Una cosa deve essere chiara: qualsiasi metodo contraccettivo ha effetti positivi e alcuni limiti e deve essere adattato dal ginecologo a ogni donna, mantenendo però un requisito fondamentale, il controllo, sicuro, efficace, innocuo e reversibile della fertilità. I metodi migliori oggi disponibili sono i contraccettivi ormonali, contenenti ormoni femminili (estrogeni e progestinici o soli progestinici, estrogeni naturali associati a progestinici), capaci di inibire l’ovulazione, impedendo la fecondazione.
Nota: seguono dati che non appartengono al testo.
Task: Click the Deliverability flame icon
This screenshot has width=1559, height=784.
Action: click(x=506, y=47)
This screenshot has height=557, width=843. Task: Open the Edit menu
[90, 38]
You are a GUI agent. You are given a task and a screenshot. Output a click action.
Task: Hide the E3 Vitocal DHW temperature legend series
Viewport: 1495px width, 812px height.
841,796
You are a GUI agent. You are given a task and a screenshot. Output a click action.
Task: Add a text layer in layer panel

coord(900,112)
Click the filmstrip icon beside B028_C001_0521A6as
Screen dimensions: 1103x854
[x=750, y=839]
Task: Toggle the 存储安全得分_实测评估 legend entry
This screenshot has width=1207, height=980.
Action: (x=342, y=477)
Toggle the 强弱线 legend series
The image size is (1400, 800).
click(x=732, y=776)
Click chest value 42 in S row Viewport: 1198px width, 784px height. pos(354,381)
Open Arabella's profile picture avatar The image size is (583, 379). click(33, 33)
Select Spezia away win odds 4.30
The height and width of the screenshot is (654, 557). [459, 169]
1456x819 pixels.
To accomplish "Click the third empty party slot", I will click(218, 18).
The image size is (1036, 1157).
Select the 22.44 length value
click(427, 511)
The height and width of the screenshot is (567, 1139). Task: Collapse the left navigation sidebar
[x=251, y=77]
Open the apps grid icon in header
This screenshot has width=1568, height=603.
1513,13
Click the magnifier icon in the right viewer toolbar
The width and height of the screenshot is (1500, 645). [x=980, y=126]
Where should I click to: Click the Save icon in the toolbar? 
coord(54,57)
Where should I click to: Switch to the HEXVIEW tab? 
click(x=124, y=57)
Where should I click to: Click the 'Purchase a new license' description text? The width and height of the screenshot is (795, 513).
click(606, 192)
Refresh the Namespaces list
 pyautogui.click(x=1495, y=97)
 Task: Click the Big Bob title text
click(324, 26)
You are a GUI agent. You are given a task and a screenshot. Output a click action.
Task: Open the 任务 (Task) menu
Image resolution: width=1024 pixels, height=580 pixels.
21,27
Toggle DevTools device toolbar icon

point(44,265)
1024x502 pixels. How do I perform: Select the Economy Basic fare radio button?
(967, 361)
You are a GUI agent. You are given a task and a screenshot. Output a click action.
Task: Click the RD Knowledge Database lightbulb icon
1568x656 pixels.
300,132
Molte ragazze non sanno che la contraccezione ormonale va anche oltre la pillola (peraltro oggi più sicura e gravata da minori effetti collaterali, anche sul piano estetico, come cellulite, ritenzione idrica, aumento di peso), e che esistono quindi metodi innovativi, a basso dosaggio ormonale e dotati dello stesso meccanismo contraccettivo, altrettanto efficaci e sicuri, come l’anello vaginale o il cerotto transdermico,

«I ragazzi italiani sanno veramente poco di contraccezione, un ostacolo importante all’utilizzo di metodi efficaci. – fa notare Rossella Nappi, Professore Associato della Clinica Ostetrica & Ginecologica dell’Università di Pavia, tra le responsabili scientifiche della Campagna.- “I nuovi contraccettivi ormonali uniscono però all’efficacia, anche la praticità di un’assunzione non giornaliera. L’anello vaginale, a fronte di un basso dosaggio ormonale, può rappresentare il contraccettivo ideale, ma in molte ancora non lo conoscono: va inserito una volta al mese, le libera dall’appuntamento quotidiano, ha un'efficacia contraccettiva a prova di dimenticanza e di disturbi gastrointestinali, e può essere rimosso in qualsiasi momento”.

Resta comunque il fatto che per proteggersi dal rischio di malattie sessualmente trasmesse (causate da virus, come l'HPV e l'HIV, alcuni batteri (sifilide, gonorrea), parassiti (Trichomonas) e funghi (Candida), è sempre consigliabile usare anche il profilattico, soprattutto con partner nuovi.